Corncrakes A Plenty

May 28, 2012 at 12:27 pm

Long Tailed Titl

We have been lucky to have spent the past week on Islay in glorious weather and no midges!

In the superb weather a great deal of time has been spent in the hills looking for raptors. Hen Harriers,Peregrines, Sea and Golden Eagles have all been encountered. Whilst in my hide one morning I had an experience that I often thought might happen. A Cuckoo alighted on the roof and spent twenty minutes calling at full pitch. It was a novel experience to sit inches below it in the hide and I was tempted to tickle its feet from underneath! Cuckoos are still quite common on Islay and one day we saw three together on two occasions.

The Summery weather has produced more Corncrakes calling than normal and enabled me to obtain some good film of them

On the down side the flowers are weeks later than normal due to the cold Spring and two days searching for Otters failed to find any. I often suspect at this time of the year that they become more nocturnal in their feeding due to more people being around the beaches etc.

The Holy Grail

May 20, 2012 at 8:45 pm

Long Tailed Titl

At long last, after hours of searching, I managed to find an incubating Woodcock. Unfortunately she was sat in rushes and white grass with only a handful of leaves to hide her but beggars can’t be choosers and an incubating Woodcock is always the prime target for Spring.

Whilst I have won with the Woodcock I have failed to find a Golden Plover’s nest for the first time in many years. Weather conditions on the moor have not helped and in addition a pair of Short Eared Owls are nesting where the Plover usually breed and they have caused some disturbance to them.

There has been a good show of Early Purple Orchids this Spring, although they are two weeks later than normal appearing. Whilst I was searching for the Orchids I came across a female Tawny Owl brooding young in a hole in the base of a tree. It is always good to find a ground nesting Tawny Owl.

In the garden three recently fledged Greenfinches were being fed by the male. Young Dunnocks have also appeared for th first time this season.

What Happened To Summer?

May 13, 2012 at 8:15 pm

Long Tailed Titl

Long Tailed Titl

During the week I continued the search for Woodcock and Golden Plover hoping for better luck than last week. On the 11th at 1000 feet the temperature was only 4°C and coupled with the strong wind it was impossible to contemplate a walk on the moor. In fact it was the worse day I have ever seen on the moors in May in forty years.

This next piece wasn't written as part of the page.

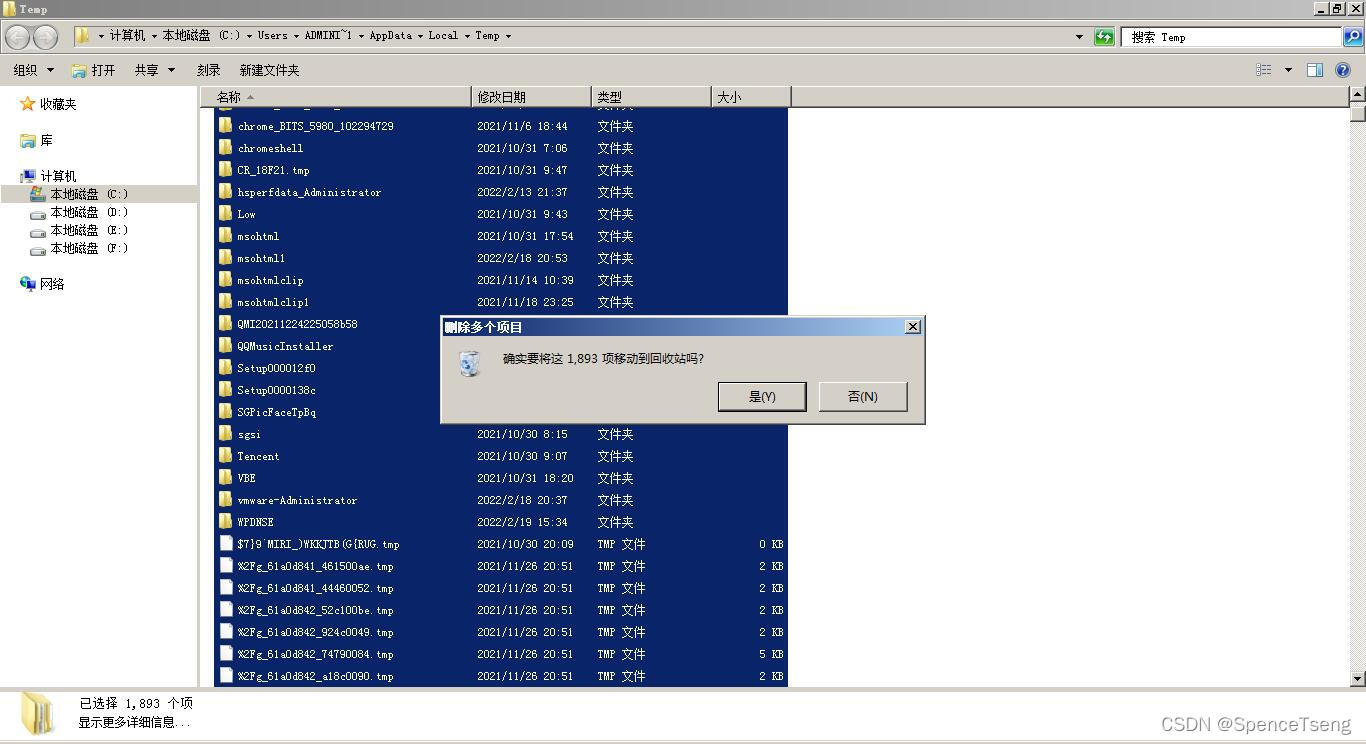Select the Tencent folder in the file list
The width and height of the screenshot is (1366, 744).
257,456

The only good day of the week was on Sunday 6th May and as this was the Bank Holiday weekend I decided to ignore a walk up Pendle Hill to look for Dotterel and instead searched the top of Brown Wardle, a local hill in Rochdale, where nine Dotterel have turned up in two consecutive Springs. The photo above shows what a perfect morning it was but sadly no Dotterel could be found. In the evening I checked a birding website and admired some wonderful photos of five Dotterel that an eleven year old girl had taken on Pendle HIll that very same morning. Clearly, I went up the wrong hill!

Whilst searching an Oak wood for Woodcock I heard a tapping sound coming from inside a tree. The culprit was a Great Spotted Woodpecker chipping the nesting chamber.

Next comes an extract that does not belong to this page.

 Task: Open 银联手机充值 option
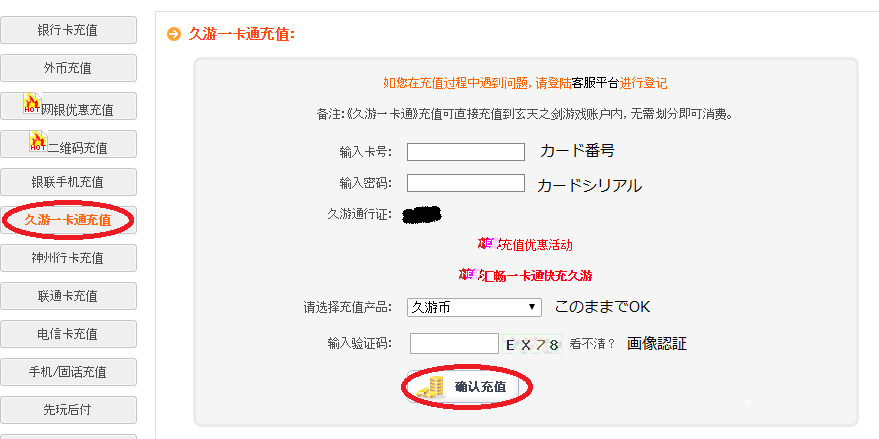[x=69, y=182]
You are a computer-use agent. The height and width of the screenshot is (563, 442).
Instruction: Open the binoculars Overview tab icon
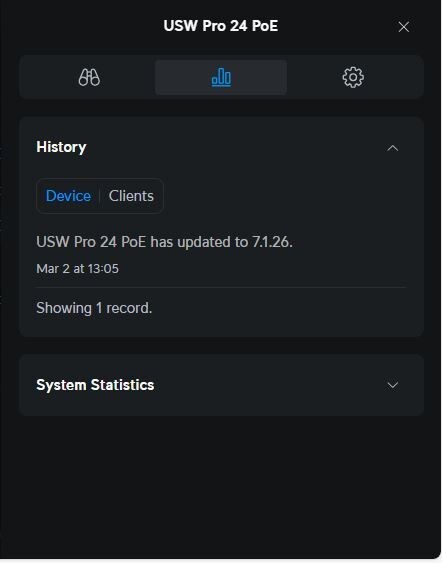click(89, 77)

With the cold weather it is not surprising that the garden continues to attract a good variety of birds and on three days this last week twenty or more species have fed during the day. The highlights have been up to four Redpolls and a pair of Great Spotted Woodpeckers.

Depression Sets In

May 6, 2012 at 10:35 pm

Long Tailed Titl

When you have been filming birds for forty years you expect good and bad luck but this week’s events have been the most trying I have ever experienced. Firstly, last year I had three pairs of Long Eared Owls that between them raised at least nine young. This year one of those pairs is missing and another one has already deserted its eggs due to the annual problem of campers in the wood. One pair left and the other night I spent two hours under the camouflage cloth hoping to film the hunting male for by now they should have had half grown young in the old Magpie’s nest.There was no sign of the male so I decided to check the nest and as soon as I saw the pine tree I knew why he was not hunting. Some of the branches had been snapped off by someone climbing the tree to the nest and removing the contents.

As if the Long Eared Owl situation wasn’t bad enough I checked my Tawny Owl site in the hollow tree . The nest was empty and as I saw a Stoat nearby that was obviously the culprit. Hopefully the female Owl will have left the hole before the Stoat predated the two young. It is a very disappointing outcome after many successful years in this hollow tree and it is bound to discourage her from ever using this site again.

At least I still had my Kingfishers that had small young and both birds catching fish for them.On a perfect morning I spent two hours at the site and only saw one adult and it was not carrying any fish. So I took my torch and looked up the tunnel to the nest chamber, finding that it was empty. The reason was in the mud below the hole, where one could see the footprints of a mink. What a sad outcome for the Kingfishers and a diabolical week for me!!The only good news of the week was obtaining the Whimbrel photo which I took in Bowland and was a new pennine bird for me.